TASK TO COMPLETE
Rewrite the rows from the line with "用户登入 (630, 69)" up to and including the line with "Дизайн – Motka.ru (1236, 1488)", swapping "Интервью" for "Новости" and leaving everything else the same.

──────── EXTRACTED INFORMATION ────────

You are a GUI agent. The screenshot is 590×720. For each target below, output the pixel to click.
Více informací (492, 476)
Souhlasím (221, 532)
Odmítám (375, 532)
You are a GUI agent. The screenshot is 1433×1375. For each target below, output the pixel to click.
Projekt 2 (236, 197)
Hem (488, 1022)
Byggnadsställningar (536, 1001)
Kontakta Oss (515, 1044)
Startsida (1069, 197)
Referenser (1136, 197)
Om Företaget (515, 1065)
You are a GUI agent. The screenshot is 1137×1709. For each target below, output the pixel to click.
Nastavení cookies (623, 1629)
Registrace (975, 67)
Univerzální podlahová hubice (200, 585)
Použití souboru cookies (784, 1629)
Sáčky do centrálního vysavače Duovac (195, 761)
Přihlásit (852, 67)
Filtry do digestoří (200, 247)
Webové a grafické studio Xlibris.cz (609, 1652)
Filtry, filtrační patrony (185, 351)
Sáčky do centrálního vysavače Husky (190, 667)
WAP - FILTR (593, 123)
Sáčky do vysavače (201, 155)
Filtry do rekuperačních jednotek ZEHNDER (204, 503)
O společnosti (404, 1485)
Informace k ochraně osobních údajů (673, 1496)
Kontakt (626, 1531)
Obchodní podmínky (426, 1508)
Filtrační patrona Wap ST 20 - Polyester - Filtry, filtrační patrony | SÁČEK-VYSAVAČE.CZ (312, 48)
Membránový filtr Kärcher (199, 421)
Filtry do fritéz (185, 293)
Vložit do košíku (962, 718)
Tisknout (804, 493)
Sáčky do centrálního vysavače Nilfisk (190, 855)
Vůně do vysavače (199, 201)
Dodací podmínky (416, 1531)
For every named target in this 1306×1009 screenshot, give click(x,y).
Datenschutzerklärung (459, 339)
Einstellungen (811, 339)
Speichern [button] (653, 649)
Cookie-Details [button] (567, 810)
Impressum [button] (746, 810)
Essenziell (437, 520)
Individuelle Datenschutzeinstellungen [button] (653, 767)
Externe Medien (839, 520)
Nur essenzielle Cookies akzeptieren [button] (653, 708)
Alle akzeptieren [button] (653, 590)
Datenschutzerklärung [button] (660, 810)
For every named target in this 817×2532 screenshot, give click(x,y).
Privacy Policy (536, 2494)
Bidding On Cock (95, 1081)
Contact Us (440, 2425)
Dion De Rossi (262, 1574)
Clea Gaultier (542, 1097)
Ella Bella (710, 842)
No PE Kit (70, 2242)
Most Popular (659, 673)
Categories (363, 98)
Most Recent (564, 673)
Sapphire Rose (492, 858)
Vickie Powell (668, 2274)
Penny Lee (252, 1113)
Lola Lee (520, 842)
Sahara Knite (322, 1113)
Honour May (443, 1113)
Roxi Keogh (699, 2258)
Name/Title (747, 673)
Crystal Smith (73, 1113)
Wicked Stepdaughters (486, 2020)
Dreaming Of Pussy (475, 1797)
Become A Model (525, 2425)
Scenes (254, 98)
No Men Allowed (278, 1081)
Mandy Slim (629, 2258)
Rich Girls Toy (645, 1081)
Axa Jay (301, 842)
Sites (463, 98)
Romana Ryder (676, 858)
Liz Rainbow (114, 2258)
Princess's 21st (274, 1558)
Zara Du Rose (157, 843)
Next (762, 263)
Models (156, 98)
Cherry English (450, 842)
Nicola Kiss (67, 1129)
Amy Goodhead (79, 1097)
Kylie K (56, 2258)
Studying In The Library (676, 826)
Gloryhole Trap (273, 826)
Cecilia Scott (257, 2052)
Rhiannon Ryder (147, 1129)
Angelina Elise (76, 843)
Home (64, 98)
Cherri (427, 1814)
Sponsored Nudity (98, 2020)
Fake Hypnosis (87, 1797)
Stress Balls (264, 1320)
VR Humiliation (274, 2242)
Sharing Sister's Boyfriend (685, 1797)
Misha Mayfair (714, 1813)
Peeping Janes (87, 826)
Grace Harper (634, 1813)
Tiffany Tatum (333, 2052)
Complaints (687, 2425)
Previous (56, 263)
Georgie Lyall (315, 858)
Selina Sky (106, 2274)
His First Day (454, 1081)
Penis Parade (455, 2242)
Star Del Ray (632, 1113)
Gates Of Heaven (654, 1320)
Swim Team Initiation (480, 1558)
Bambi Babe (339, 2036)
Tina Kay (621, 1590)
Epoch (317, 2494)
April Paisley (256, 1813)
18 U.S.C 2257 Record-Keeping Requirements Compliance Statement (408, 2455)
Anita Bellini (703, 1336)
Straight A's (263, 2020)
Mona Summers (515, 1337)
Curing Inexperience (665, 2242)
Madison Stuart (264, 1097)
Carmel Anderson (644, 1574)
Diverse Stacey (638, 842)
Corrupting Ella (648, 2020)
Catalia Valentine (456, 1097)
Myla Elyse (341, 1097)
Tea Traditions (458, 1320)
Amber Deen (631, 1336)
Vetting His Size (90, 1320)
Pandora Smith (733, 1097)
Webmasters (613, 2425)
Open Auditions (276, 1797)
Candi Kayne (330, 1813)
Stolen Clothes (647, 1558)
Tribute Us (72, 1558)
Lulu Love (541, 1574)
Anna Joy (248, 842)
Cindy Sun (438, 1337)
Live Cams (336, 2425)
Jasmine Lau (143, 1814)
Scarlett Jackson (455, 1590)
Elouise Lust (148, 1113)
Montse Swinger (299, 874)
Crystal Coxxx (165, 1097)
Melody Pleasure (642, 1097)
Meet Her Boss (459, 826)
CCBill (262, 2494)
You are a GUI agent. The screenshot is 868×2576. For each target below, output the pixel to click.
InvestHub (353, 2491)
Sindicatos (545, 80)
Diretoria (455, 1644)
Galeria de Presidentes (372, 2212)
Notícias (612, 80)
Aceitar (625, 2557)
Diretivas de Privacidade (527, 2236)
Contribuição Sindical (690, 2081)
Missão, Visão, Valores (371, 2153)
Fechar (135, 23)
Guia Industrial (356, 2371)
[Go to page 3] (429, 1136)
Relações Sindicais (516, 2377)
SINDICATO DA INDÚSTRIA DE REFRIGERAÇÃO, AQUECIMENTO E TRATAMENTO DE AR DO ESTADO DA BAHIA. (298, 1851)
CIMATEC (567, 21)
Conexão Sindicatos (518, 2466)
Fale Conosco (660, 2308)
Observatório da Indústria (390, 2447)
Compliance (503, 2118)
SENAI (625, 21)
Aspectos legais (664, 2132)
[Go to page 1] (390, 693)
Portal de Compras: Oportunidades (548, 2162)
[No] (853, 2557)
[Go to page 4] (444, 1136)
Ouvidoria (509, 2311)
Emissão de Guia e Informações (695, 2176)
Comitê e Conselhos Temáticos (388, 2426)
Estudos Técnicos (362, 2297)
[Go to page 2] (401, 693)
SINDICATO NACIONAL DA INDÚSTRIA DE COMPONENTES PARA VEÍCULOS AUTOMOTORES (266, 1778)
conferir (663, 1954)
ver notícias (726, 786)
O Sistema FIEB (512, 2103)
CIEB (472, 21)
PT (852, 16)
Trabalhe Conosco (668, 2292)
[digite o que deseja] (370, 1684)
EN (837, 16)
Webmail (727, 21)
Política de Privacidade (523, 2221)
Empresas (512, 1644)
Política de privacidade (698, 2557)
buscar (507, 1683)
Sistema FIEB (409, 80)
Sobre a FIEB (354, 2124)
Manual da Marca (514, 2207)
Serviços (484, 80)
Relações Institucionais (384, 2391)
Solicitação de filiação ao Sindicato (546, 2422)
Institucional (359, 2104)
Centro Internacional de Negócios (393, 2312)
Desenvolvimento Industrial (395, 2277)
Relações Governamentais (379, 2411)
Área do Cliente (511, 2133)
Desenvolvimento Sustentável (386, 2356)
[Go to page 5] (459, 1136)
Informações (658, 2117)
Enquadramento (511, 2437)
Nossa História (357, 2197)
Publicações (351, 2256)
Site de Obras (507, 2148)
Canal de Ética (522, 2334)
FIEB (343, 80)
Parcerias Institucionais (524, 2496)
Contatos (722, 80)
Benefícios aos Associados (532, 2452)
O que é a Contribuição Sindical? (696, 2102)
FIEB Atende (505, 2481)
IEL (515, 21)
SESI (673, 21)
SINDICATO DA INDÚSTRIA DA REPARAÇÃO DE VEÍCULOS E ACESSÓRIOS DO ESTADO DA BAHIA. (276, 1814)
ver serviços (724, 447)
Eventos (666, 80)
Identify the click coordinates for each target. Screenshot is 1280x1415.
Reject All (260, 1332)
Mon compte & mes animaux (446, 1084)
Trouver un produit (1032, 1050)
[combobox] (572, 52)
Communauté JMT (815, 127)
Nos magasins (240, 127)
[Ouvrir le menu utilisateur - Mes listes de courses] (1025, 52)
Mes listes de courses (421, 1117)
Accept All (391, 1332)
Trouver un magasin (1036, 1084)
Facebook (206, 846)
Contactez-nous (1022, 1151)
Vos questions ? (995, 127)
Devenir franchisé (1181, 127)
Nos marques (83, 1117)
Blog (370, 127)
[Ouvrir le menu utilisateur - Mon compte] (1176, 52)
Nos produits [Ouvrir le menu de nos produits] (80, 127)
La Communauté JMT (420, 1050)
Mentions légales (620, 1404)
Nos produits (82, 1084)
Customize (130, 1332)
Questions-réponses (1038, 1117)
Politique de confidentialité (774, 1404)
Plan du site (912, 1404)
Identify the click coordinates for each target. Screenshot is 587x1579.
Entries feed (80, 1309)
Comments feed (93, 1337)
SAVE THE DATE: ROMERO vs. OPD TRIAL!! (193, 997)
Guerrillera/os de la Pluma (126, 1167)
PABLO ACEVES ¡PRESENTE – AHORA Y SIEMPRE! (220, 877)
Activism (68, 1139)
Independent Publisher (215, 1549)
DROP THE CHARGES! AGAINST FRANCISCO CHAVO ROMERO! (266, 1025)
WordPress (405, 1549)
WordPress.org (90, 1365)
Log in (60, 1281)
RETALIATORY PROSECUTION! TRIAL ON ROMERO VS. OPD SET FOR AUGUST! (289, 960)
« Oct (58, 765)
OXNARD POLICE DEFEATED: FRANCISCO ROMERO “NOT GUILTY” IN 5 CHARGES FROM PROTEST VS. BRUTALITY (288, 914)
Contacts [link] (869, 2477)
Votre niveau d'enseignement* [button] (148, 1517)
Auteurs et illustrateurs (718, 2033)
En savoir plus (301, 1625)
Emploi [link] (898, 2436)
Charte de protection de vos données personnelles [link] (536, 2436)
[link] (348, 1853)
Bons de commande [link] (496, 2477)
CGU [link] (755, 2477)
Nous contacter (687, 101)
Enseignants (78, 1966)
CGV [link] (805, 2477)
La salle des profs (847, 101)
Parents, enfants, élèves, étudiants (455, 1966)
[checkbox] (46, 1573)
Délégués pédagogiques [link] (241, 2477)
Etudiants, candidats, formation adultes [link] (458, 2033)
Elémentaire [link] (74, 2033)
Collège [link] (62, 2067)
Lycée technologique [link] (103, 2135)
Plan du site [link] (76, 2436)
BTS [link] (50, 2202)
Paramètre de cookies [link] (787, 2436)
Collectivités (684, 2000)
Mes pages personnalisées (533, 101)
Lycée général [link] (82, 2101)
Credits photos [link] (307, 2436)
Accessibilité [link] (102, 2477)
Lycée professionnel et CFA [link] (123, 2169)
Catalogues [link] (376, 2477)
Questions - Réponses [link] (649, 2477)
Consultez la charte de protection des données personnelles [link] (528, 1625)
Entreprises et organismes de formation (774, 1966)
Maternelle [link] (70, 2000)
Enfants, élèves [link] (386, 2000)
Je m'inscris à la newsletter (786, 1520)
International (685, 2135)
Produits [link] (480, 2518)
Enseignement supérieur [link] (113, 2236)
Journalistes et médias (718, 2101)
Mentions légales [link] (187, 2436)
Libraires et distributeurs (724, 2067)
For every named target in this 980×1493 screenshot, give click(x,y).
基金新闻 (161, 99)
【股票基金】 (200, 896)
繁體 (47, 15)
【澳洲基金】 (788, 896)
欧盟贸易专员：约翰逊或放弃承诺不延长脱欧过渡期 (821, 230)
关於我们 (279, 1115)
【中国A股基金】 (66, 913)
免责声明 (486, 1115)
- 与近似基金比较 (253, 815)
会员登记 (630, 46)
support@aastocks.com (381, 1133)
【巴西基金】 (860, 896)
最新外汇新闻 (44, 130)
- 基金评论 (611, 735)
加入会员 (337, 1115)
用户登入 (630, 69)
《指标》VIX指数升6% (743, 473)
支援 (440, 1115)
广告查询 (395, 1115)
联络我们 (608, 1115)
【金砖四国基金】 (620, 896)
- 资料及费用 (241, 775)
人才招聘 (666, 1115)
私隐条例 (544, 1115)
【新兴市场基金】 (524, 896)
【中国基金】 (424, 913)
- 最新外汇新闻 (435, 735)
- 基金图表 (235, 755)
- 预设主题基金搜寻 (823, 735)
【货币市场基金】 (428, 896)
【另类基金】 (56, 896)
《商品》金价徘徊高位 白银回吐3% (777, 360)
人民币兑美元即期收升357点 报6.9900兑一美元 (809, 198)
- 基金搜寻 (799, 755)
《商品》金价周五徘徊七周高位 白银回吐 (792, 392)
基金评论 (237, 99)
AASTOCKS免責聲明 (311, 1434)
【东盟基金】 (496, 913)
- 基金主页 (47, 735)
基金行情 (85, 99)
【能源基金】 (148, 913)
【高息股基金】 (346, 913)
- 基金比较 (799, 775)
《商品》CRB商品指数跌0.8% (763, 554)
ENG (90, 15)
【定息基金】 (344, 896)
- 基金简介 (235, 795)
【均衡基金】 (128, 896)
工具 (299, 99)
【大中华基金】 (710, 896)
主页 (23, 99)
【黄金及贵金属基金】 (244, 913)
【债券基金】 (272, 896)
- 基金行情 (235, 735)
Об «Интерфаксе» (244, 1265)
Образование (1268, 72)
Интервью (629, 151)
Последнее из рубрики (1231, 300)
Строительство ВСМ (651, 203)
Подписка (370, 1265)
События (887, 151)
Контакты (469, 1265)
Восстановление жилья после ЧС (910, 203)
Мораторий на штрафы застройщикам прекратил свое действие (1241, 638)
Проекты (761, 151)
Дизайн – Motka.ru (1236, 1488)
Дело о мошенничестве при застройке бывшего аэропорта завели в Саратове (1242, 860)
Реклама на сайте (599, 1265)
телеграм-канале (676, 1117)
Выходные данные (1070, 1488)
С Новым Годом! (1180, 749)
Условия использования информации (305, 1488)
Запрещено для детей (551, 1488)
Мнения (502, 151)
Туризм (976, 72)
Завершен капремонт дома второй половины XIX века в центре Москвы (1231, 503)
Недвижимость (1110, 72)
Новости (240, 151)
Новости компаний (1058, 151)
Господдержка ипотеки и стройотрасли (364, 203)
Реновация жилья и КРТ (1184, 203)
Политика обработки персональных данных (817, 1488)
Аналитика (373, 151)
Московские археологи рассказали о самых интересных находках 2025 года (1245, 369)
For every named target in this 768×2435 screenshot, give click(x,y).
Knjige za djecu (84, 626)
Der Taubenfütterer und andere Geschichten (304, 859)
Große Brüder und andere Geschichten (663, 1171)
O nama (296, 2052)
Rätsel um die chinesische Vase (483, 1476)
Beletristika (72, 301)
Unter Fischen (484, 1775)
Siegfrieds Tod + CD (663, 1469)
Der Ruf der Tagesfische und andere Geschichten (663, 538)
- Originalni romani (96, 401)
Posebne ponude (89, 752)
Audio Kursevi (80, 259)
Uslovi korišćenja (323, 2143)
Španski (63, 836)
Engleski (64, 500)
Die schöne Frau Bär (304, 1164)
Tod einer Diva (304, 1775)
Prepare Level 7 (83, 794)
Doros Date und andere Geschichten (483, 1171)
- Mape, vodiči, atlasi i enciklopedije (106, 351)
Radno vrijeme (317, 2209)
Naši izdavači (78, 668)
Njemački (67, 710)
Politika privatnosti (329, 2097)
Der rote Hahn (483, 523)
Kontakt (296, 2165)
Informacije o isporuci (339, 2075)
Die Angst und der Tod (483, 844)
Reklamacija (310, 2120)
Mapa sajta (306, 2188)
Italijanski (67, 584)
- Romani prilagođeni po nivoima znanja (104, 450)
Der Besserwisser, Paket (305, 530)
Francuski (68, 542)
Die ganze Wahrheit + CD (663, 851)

────────

RESULT FOR THIS EXERCISE
用户登入 (630, 69)
《指标》VIX指数升6% (743, 473)
支援 (440, 1115)
广告查询 (395, 1115)
联络我们 (608, 1115)
【金砖四国基金】 (620, 896)
- 资料及费用 (241, 775)
人才招聘 (666, 1115)
私隐条例 (544, 1115)
【新兴市场基金】 (524, 896)
【中国基金】 (424, 913)
- 最新外汇新闻 (435, 735)
- 基金图表 (235, 755)
- 预设主题基金搜寻 (823, 735)
【货币市场基金】 (428, 896)
【另类基金】 (56, 896)
《商品》金价徘徊高位 白银回吐3% (777, 360)
人民币兑美元即期收升357点 报6.9900兑一美元 (809, 198)
- 基金搜寻 (799, 755)
《商品》金价周五徘徊七周高位 白银回吐 (792, 392)
基金评论 (237, 99)
AASTOCKS免責聲明 (311, 1434)
【东盟基金】 (496, 913)
- 基金主页 (47, 735)
基金行情 (85, 99)
【能源基金】 (148, 913)
【高息股基金】 (346, 913)
- 基金比较 (799, 775)
《商品》CRB商品指数跌0.8% (763, 554)
ENG (90, 15)
【定息基金】 (344, 896)
- 基金简介 (235, 795)
【均衡基金】 (128, 896)
工具 (299, 99)
【大中华基金】 (710, 896)
主页 (23, 99)
【黄金及贵金属基金】 (244, 913)
【债券基金】 (272, 896)
- 基金行情 (235, 735)
Об «Интерфаксе» (244, 1265)
Образование (1268, 72)
Новости (629, 151)
Последнее из рубрики (1231, 300)
Строительство ВСМ (651, 203)
Подписка (370, 1265)
События (887, 151)
Контакты (469, 1265)
Восстановление жилья после ЧС (910, 203)
Мораторий на штрафы застройщикам прекратил свое действие (1241, 638)
Проекты (761, 151)
Дизайн – Motka.ru (1236, 1488)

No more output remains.